:: Provided records

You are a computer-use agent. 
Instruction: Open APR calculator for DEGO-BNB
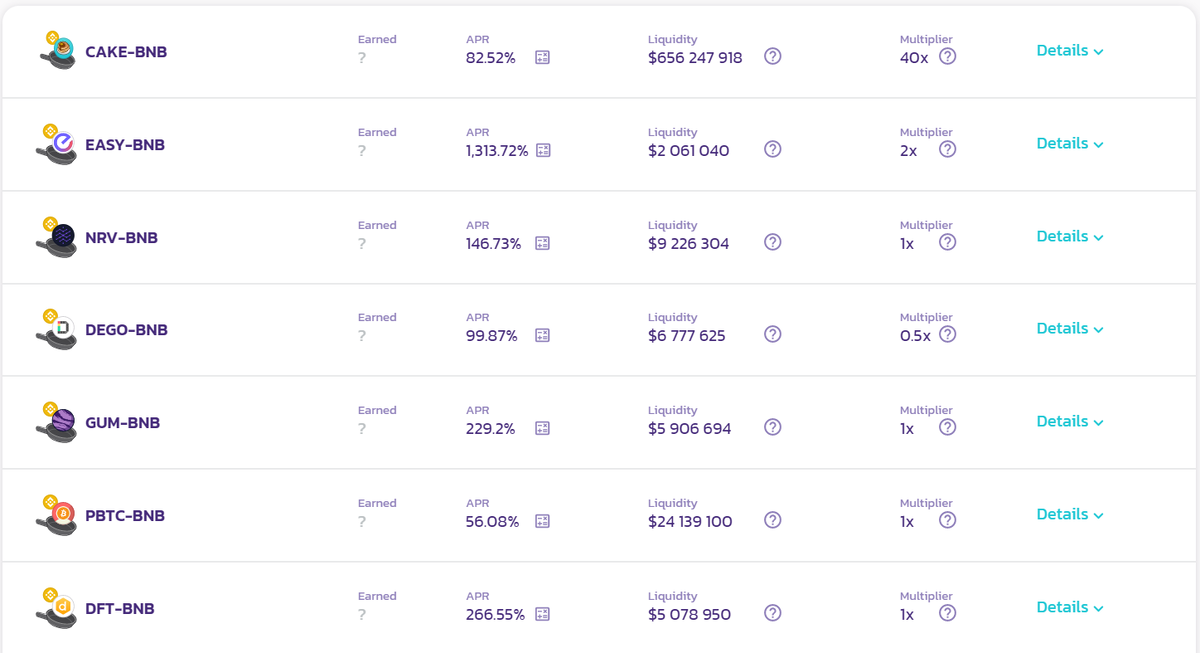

::::
:: Provided records

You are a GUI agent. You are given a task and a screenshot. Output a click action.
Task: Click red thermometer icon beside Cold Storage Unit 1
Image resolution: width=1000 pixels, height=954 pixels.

::::
:: Provided records

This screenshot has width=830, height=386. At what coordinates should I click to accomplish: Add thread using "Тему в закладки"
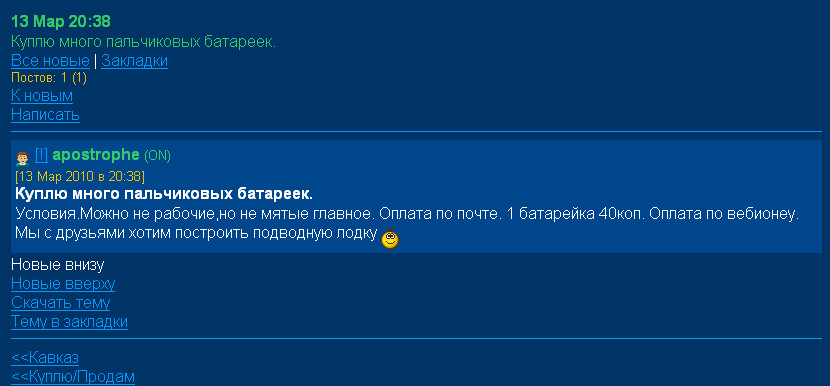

::::

→ **Try it**:
The required answer is the exact run of lines above starting at the line with "Task: Click red" and ending at the line with "Image resolution: width=1000", with both ends present.

→ **Task result**:
Task: Click red thermometer icon beside Cold Storage Unit 1
Image resolution: width=1000 pixels, height=954 pixels.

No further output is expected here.